- Five people detained in connection with deadly crash, police say
- China censors images of jeep that plowed into Tiananmen Square, killing 5
- Uyghur diaspora group says it's too early to assign blame
Five suspects have been detained in Monday's deadly crash in Beijing's Tiananmen Square, which has been identified as a terrorist attack, Beijing police said Wednesday.
The attack -- in which five people died and dozens were hurt -- was "carefully planned, organized and premeditated," police said on their official Weibo account online.
Working with police in northwest China's Xinjiang Uyghur Autonomous Region, Beijing police captured the suspects, a spokesman for the Beijing Municipal Public Security Bureau said.
The spokesman, who was not named, said Usmen Hasan; his mother, Kuwanhan Reyim; and his wife, Gulkiz Gini, drove a jeep bearing a Xinjiang license plate into a crowd in the famed square at noon on Monday, killing two people and injuring another 40.
Authorities had earlier put the number of injured at 38.
The jeep then crashed into a guardrail of Jinshui Bridge across the moat of the Forbidden City. All three of the jeep's occupants died when they set gasoline afire, the spokesman said. The other two fatalities were tourists; a woman from the Philippines and a Chinese man.
Police found gasoline, two knives and steel sticks "as well as a flag with extremist religious content" in the jeep, the police posting said.
In addition, authorities found knives and a "jihad" flag in the temporary residence of the five detained suspects, it added.
Tensions between Han Chinese and the largely Muslim Uyghurs have sometimes turned violent.
A spokesman for the World Uyghur Congress, a diaspora group, said Wednesday it was not clear that Uyghurs played any role.
"Every time something like this happens, authorities usually point fingers at Uyghurs," Alim Seytoff said. "The notice should not be taken as the evidence of Uyghur involvement in the incident."
Willy Lam, an adjunct professor at the Chinese University of Hong Kong's Center for China Studies, said the incident would be considered a loss of face for Beijing's leaders, especially if it turns out to be related to Uyghur separatism.
"It was close to the Zhongnanhai party headquarters and, in terms of timing, it's on the eve of the plenary session of the Chinese Communist Party, so they don't want these rumors and speculation," he said.
Chinese media outlets that reported Monday's incident stuck to the bare-bones details published by China's state run Xinhua news agency.

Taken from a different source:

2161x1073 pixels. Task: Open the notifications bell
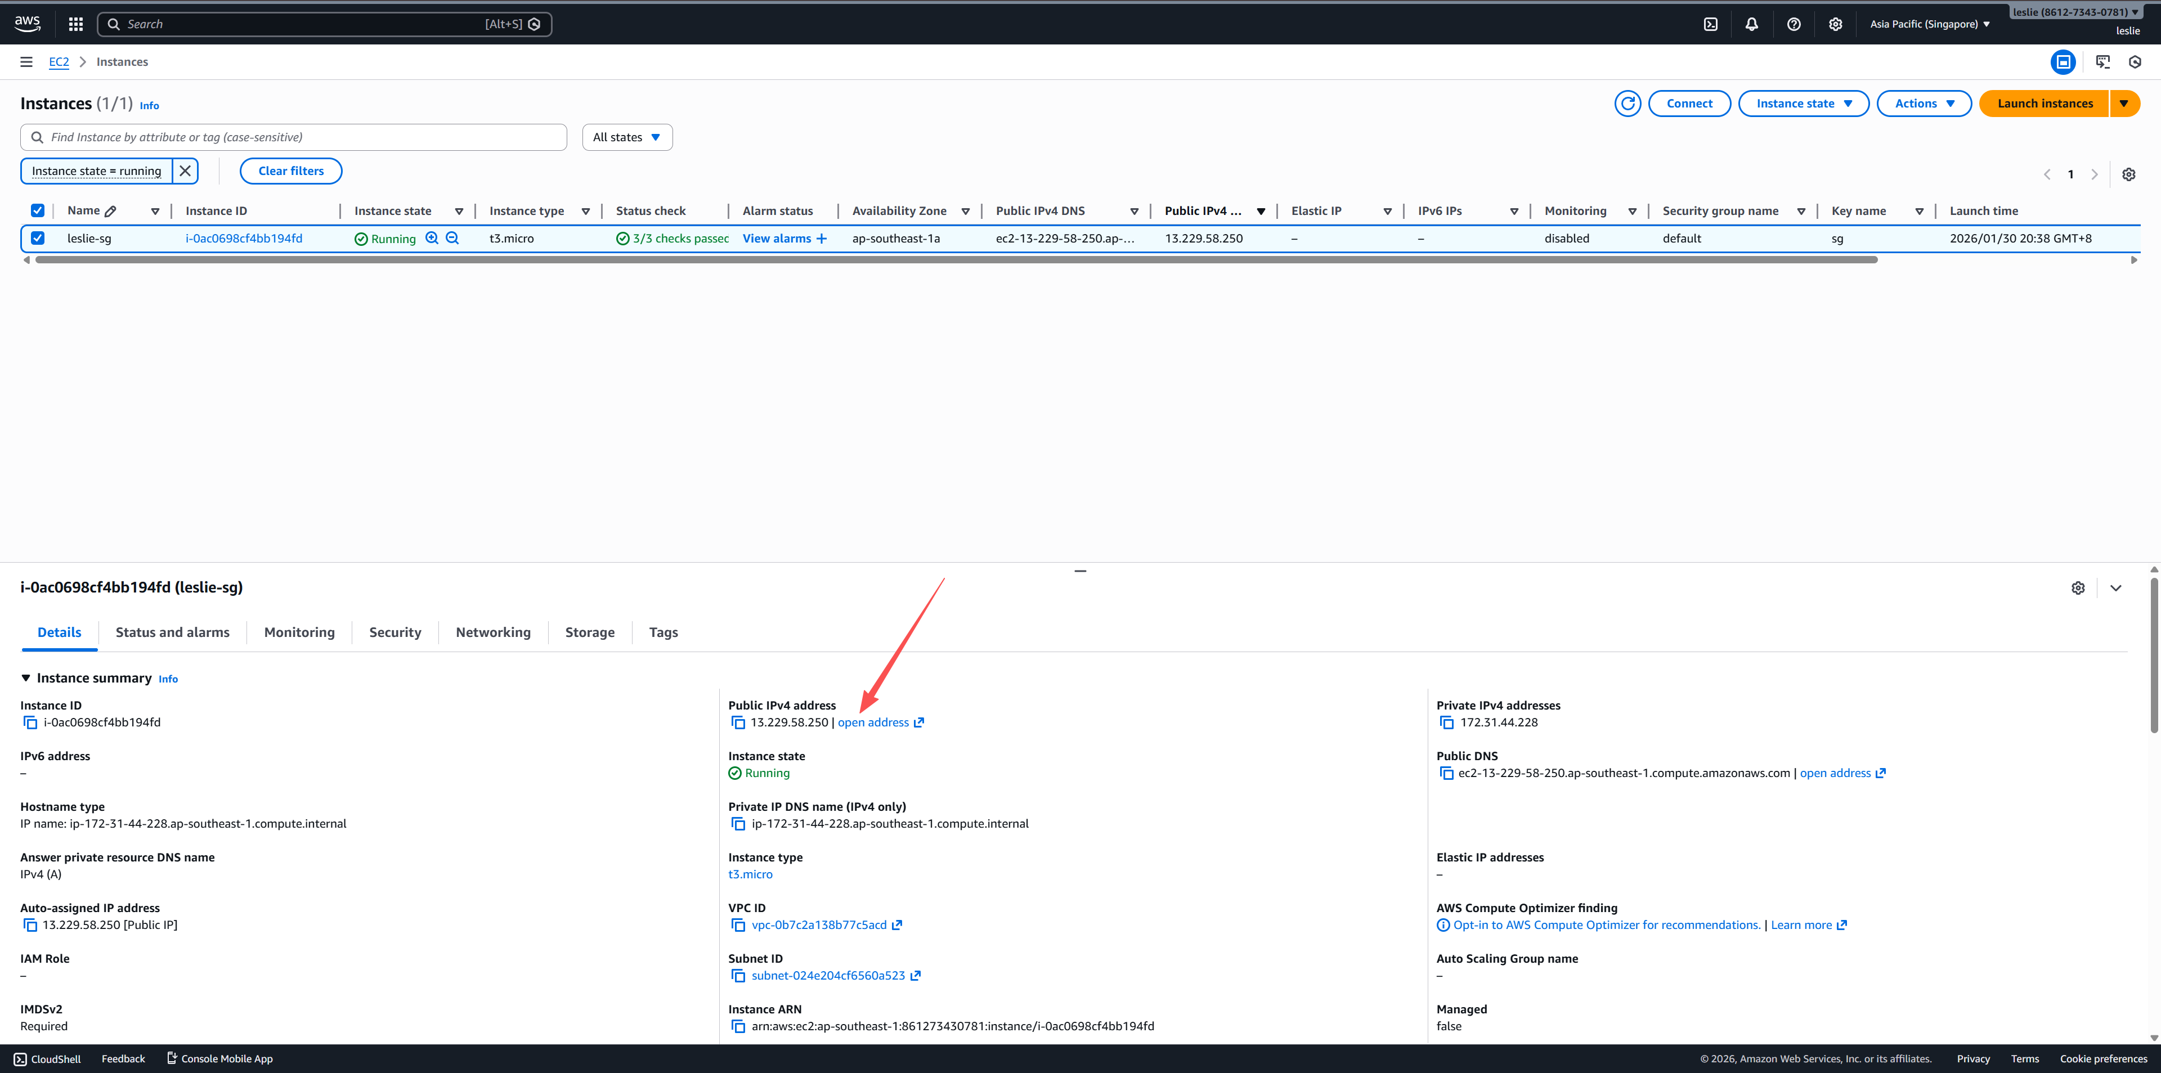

China's state broadcaster, CCTV, showed no footage of the incident. Images posted immediately after the incident on Weibo, China's version of Twitter, which showed black smoke and a vehicle engulfed in flames, were largely deleted. Searches combining the words Tiananmen, terrorism and car crash were also blocked.
CNN broadcasts about the incident were blacked out inside China.
Lam said Chinese media outlets had likely received an official order to stick to Xinhua's version of events.
On Tuesday, the square was back to normal.